Michel Lavoie a écrit 58 livres depuis 1994.

Donner la parole aux jeunes

CHRONIQUE / Alors qu'il était prof au secondaire, Michel Lavoie s'ennuyait au travail. Comme il lui restait plusieurs années avant sa retraite, le Gatinois s'est mis à chercher un projet parallèle qui lui éviterait de sombrer dans la déprime. Un jour, il s'est dit : pourquoi pas écrire ? Depuis 1994, il a publié 58 livres, pour la plupart des romans dédiés à la jeunesse. Depuis 8 ans, il est aussi directeur de la maison d'édition Vents d'Ouest à Gatineau.
Tout en menant sa carrière d'écrivain, M. Lavoie a toujours cherché à transmettre sa passion de l'écriture à ces jeunes qui l'ont tant inspiré dans la rédaction de ses romans. À la retraite depuis plusieurs années maintenant, l'ex-enseignant consacre encore beaucoup d'énergie à leur donner une voix. Il vient d'ailleurs d'obtenir une subvention spéciale de la Ville de Gatineau pour la publication d'un recueil de textes écrits par des jeunes du primaire, du secondaire et du cégep. Il est à la recherche d'une trentaine ou d'une quarantaine de manuscrits qui devront lui parvenir d'ici la mi-octobre, en vue d'un lancement qui se fera lors du Salon du livre 2018.
« Je crois beaucoup aux jeunes, raconte Michel Lavoie. Quand j'ai commencé à écrire, à 46 ans, j'étais dans la vraie déprime de la job. J'en avais assez, je me suis dit : il faut que j'ouvre une porte parallèle. Et j'ai découvert l'écriture jeunesse à cause des jeunes. Si j'ai encore ce bonheur-là, c'est à cause d'eux. Je leur faisais lire mes manuscrits, je recevais leurs commentaires. Aujourd'hui, je leur retourne l'ascenseur. »

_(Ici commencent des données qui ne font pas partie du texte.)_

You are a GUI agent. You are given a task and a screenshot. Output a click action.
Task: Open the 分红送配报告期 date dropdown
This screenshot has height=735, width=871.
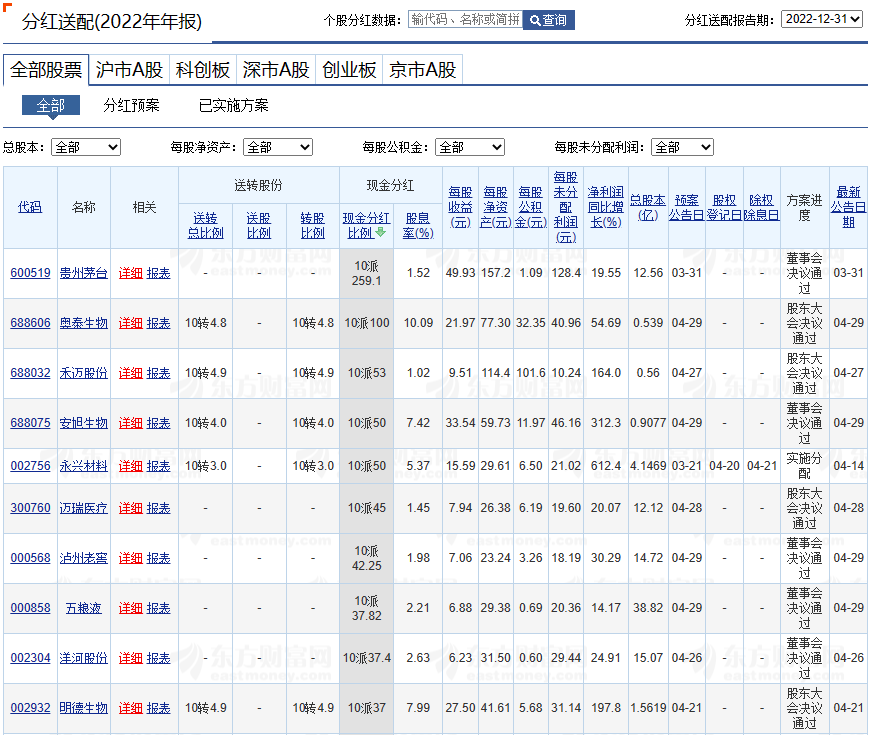pyautogui.click(x=821, y=19)
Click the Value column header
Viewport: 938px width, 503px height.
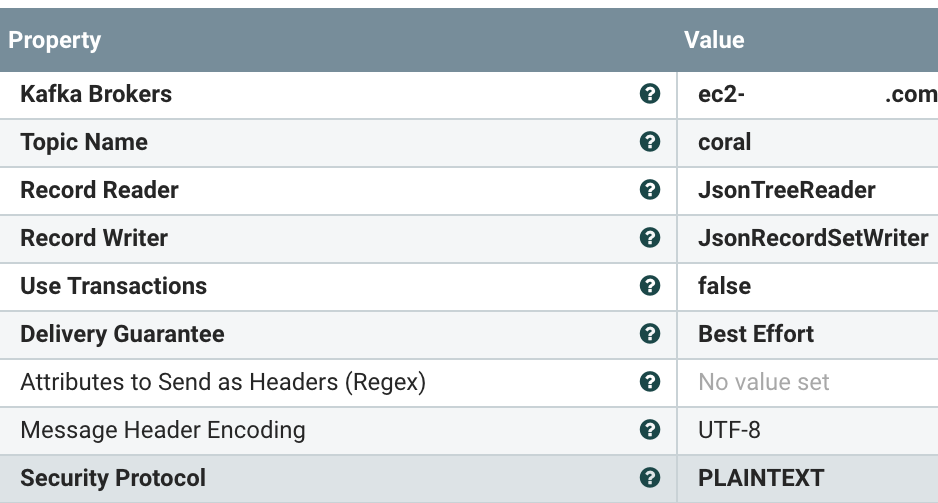pos(714,40)
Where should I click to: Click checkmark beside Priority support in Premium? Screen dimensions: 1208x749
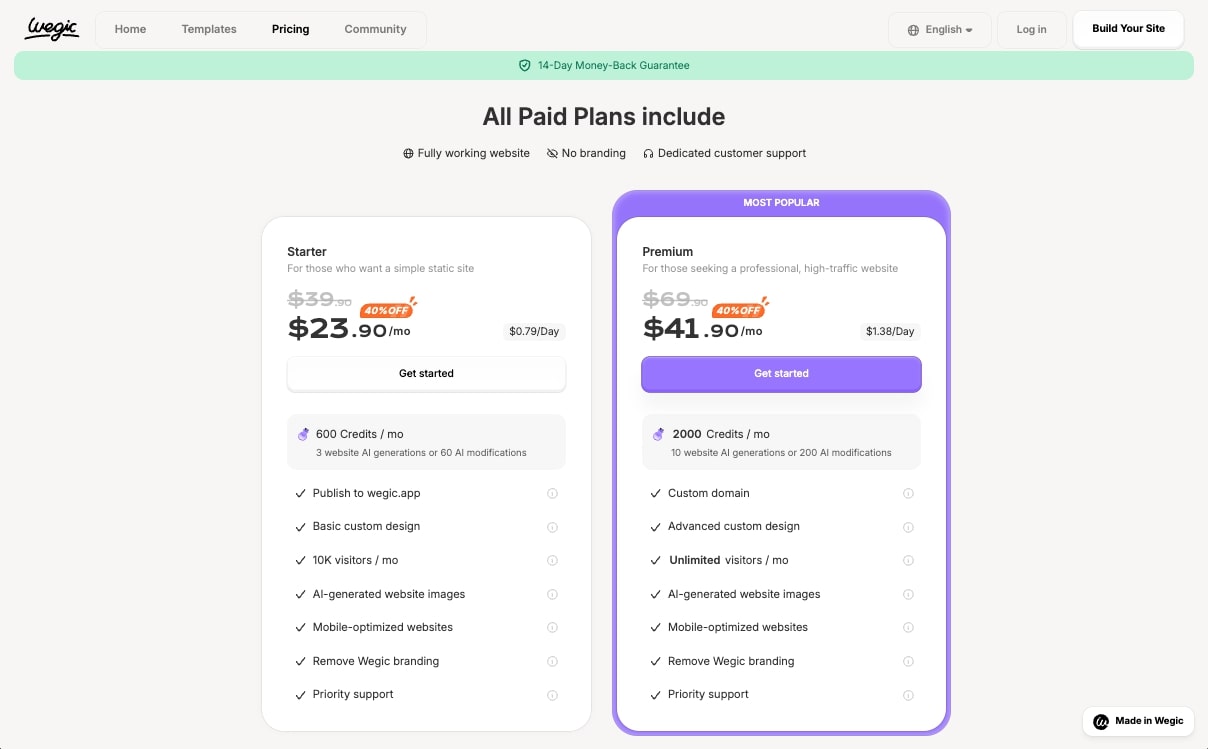(x=656, y=694)
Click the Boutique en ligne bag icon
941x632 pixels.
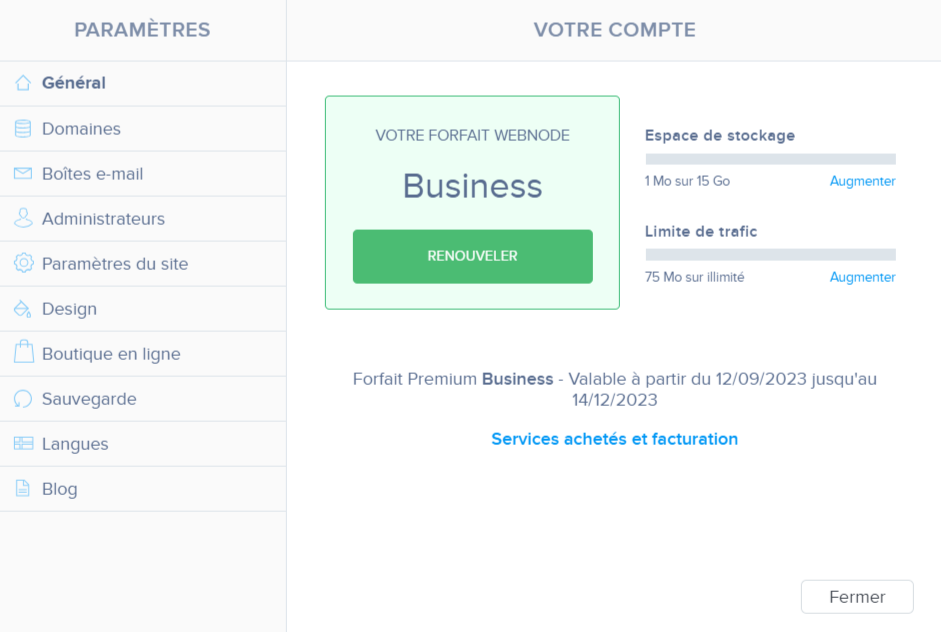tap(22, 353)
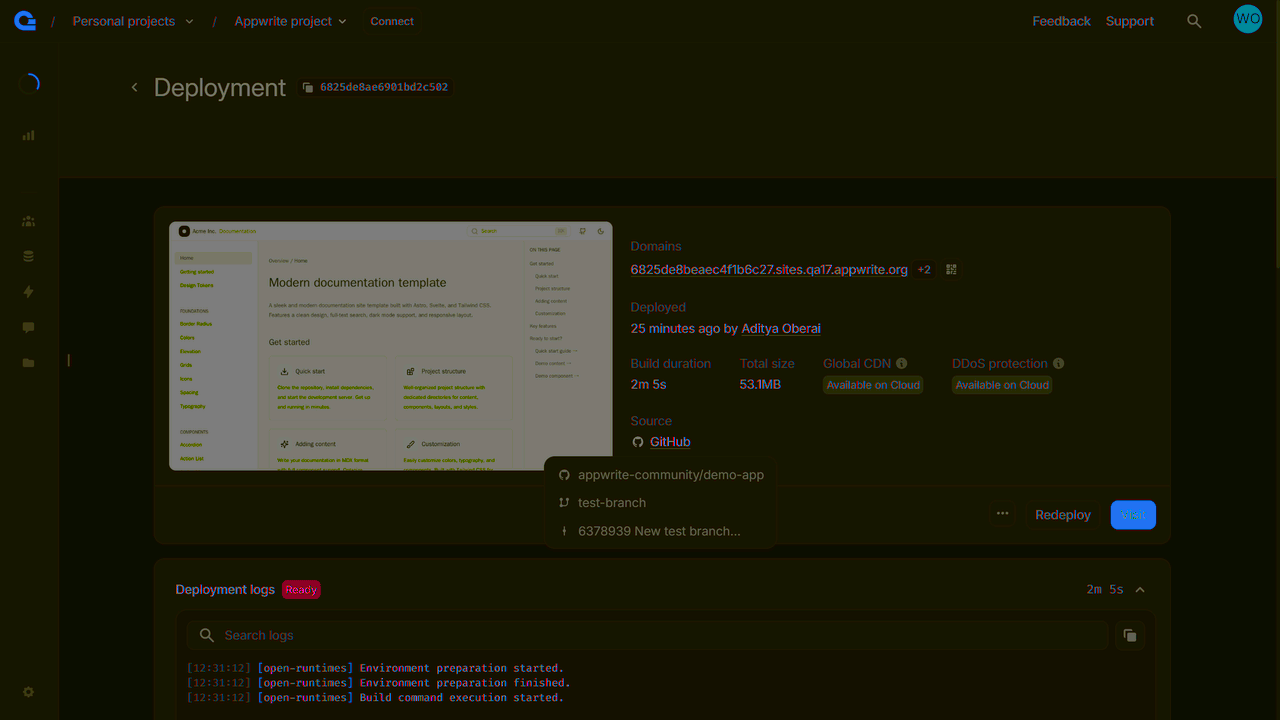Screen dimensions: 1280x720
Task: Open the search with the magnifier icon
Action: click(x=1194, y=19)
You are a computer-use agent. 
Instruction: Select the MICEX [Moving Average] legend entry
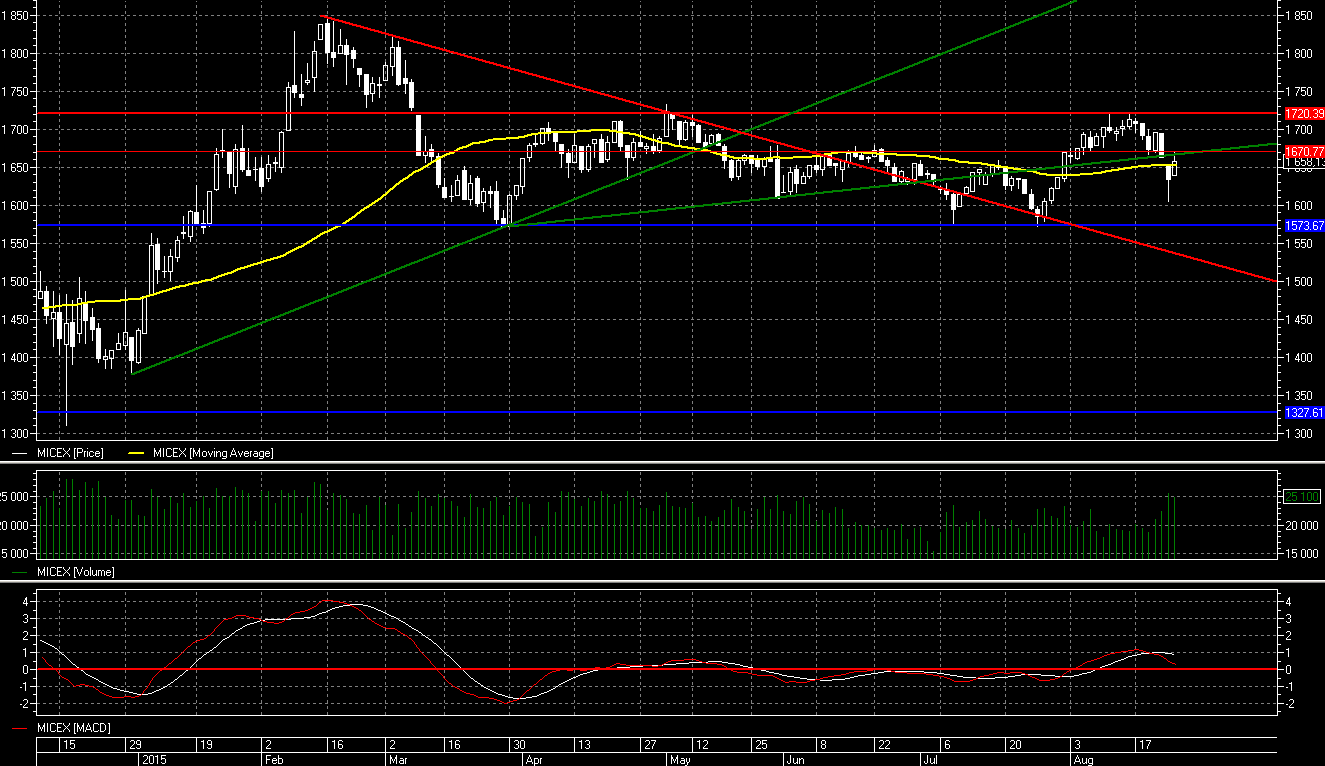(x=212, y=453)
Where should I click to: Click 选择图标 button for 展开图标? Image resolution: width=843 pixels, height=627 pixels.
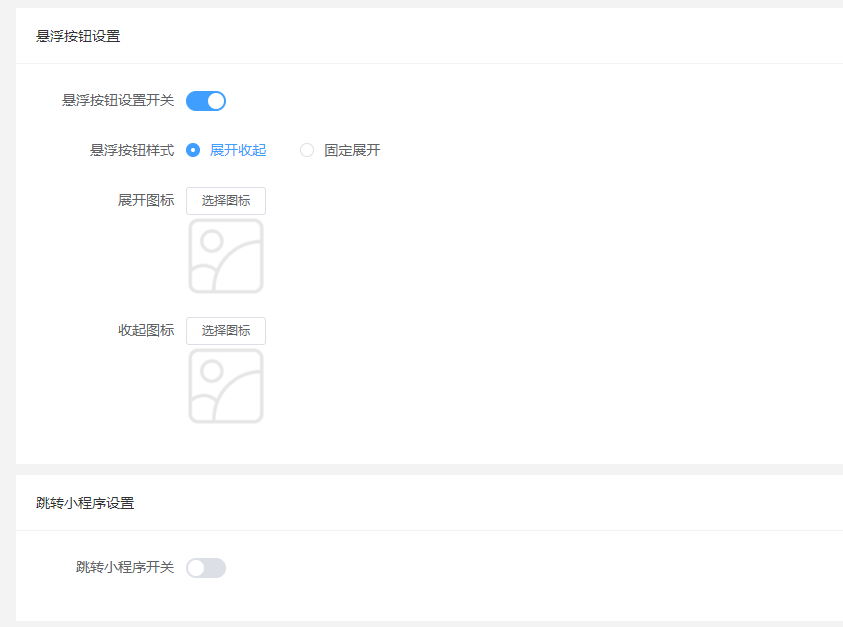[226, 201]
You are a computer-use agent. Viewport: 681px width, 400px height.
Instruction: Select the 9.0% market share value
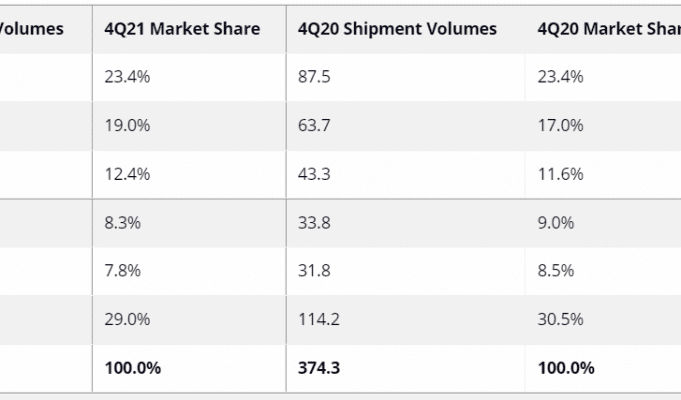tap(556, 223)
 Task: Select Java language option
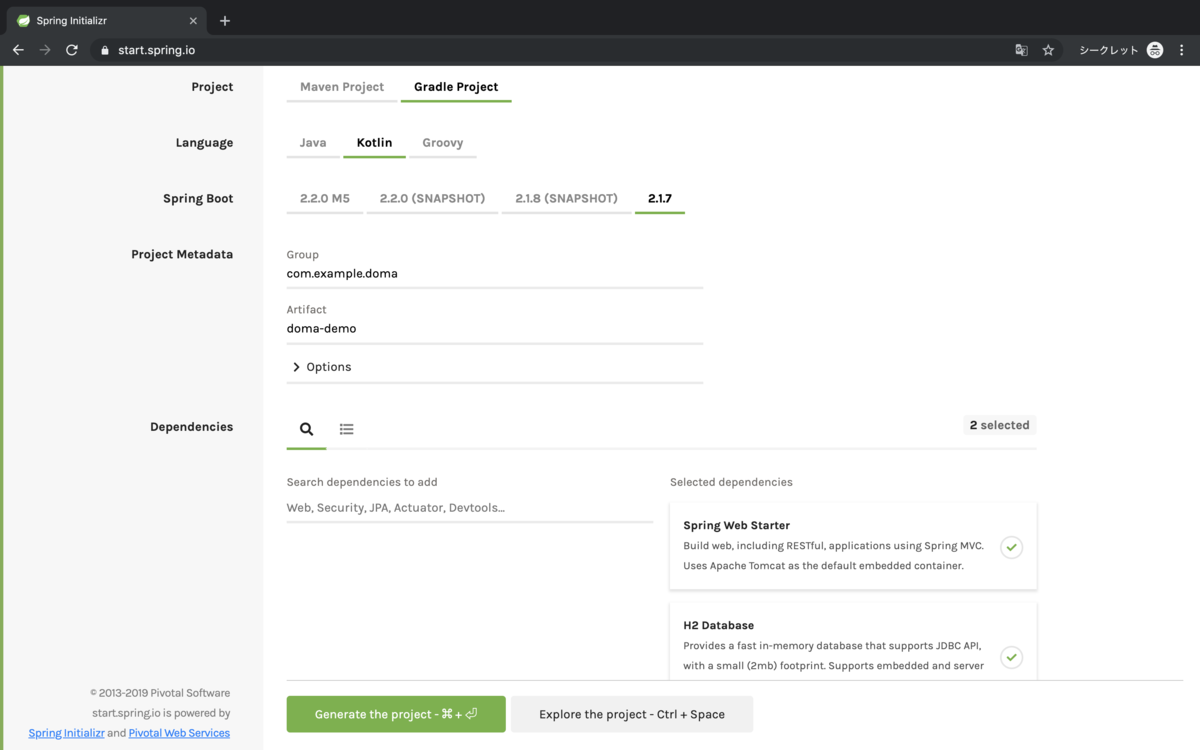click(x=313, y=143)
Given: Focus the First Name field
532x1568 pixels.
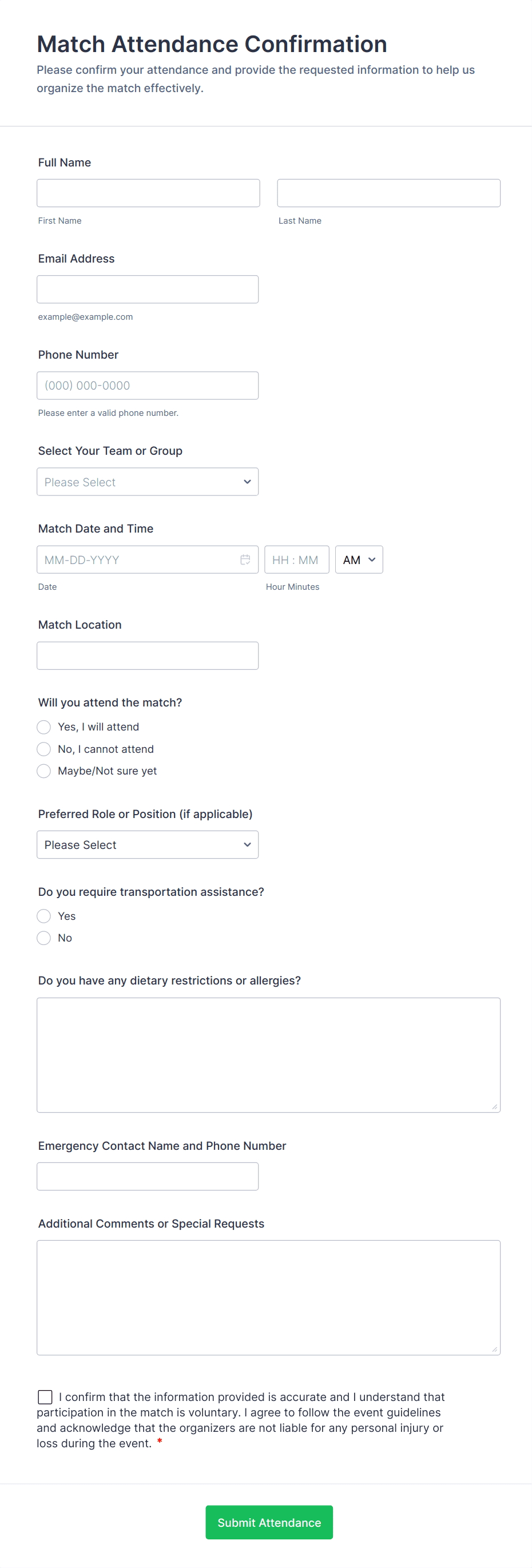Looking at the screenshot, I should (x=148, y=193).
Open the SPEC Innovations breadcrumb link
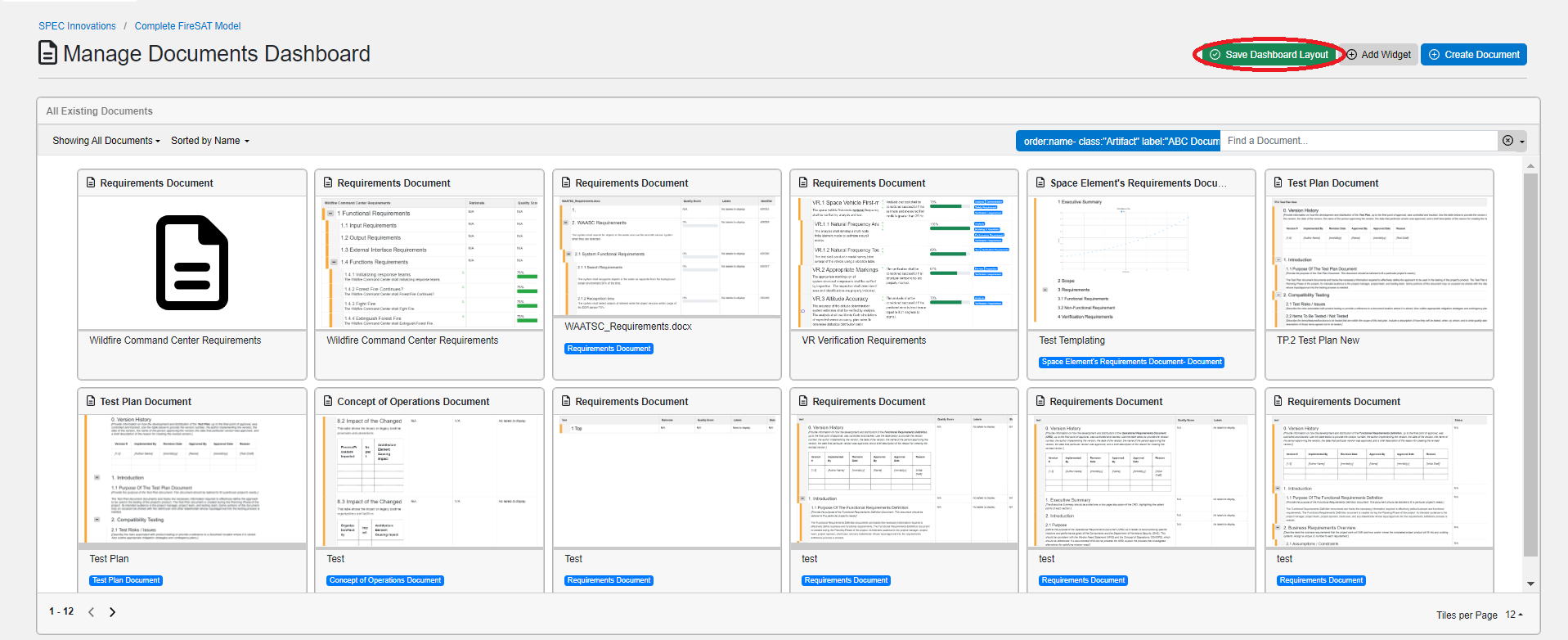The image size is (1568, 640). (x=77, y=26)
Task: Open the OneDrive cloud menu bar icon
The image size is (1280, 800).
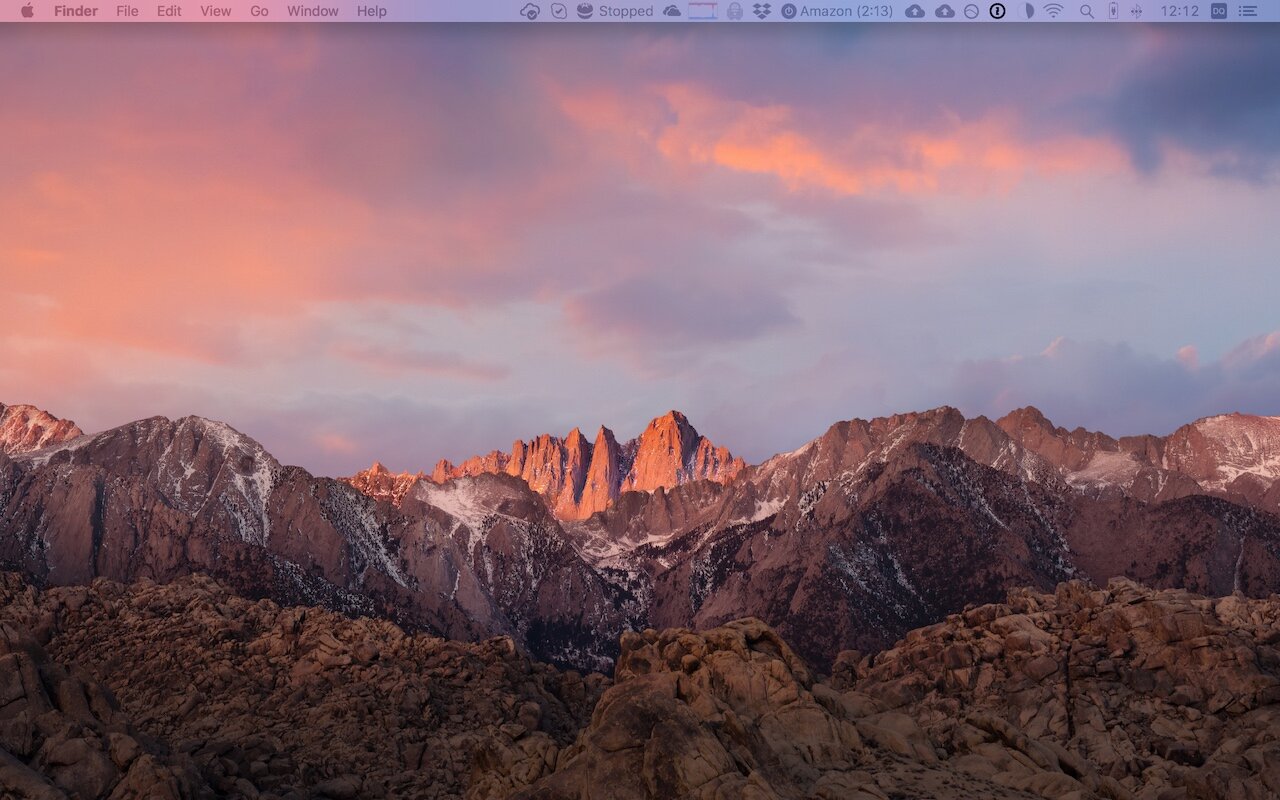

Dans le fond, M. Lavoie reprend une expérience tentée alors qu'il enseignait à l'école secondaire Mont-Bleu. Dans le temps, il a fait publier cinq recueils de textes écrits par ses étudiants. Il souhaitait leur faire goûter ce qu'était le travail d'édition et la joie d'être publié. Qui sait, se disait-il, si ça ne déclenchera pas le goût de l'écriture chez certains d'entre eux.
Et ça a marché.
« Depuis Mont-Bleu, une dizaine de jeunes ont publié leurs livres professionnels », raconte Michel Lavoie. L'une de ses étudiantes de l'époque, Marie-Eve Lacasse, est même devenue une écrivaine renommée en France. Elle vient de publier Peggy dans les phares chez Flammarion, un roman sur l'écrivaine Françoise Sagan.
Michel Lavoie aime penser qu'il a joué un rôle, même petit, dans l'éclosion de Mme Lacasse, qui avait gagné le prix littéraire du Droit pour un recueil de nouvelles.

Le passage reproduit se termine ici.